[Requirement]: Collect all lines containing the word "filter" from the data.

[Records for the exercise]:
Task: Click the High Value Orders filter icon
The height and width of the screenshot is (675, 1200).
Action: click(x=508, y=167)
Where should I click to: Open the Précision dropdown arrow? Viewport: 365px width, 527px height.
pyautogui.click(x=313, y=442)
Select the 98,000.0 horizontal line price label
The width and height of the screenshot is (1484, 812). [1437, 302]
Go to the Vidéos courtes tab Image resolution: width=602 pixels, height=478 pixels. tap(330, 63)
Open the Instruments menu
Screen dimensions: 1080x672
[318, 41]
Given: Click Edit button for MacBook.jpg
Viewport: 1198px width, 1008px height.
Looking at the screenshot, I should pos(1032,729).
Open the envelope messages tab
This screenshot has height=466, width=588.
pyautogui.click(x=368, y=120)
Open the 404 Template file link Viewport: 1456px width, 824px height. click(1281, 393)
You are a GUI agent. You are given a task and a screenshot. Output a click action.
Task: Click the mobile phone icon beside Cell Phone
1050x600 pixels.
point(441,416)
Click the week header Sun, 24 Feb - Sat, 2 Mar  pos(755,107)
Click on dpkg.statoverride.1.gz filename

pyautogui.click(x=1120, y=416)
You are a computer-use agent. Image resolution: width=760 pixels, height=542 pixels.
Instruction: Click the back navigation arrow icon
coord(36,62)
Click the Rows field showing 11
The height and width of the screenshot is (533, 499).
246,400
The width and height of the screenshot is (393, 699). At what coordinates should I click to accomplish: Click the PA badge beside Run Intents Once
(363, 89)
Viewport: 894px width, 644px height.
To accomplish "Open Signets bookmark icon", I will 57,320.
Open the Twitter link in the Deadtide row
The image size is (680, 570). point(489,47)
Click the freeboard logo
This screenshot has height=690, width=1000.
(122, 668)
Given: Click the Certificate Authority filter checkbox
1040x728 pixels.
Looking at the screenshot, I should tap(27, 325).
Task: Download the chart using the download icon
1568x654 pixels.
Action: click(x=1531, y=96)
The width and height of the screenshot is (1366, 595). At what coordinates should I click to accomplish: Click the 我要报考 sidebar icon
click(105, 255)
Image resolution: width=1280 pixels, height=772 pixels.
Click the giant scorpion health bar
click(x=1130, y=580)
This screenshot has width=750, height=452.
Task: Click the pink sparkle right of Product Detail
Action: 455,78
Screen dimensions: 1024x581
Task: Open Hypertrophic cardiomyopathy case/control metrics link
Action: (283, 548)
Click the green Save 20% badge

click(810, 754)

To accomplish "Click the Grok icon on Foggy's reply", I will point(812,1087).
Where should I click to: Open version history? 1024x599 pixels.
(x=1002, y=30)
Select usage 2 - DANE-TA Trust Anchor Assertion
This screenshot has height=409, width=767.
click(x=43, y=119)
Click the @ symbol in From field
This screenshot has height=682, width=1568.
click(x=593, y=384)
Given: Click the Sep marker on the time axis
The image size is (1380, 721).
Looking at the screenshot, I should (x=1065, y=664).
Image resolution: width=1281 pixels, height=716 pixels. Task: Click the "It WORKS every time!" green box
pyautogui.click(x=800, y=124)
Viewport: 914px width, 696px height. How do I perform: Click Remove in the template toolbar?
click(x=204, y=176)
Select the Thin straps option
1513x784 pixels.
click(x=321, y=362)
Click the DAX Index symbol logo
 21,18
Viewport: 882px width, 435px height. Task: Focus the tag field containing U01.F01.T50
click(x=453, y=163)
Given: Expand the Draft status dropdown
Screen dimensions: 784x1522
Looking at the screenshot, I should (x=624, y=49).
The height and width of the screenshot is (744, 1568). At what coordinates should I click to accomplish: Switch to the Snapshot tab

[Response box]:
Task: Click the High Value Orders filter icon
Given: Click the Certificate Authority filter checkbox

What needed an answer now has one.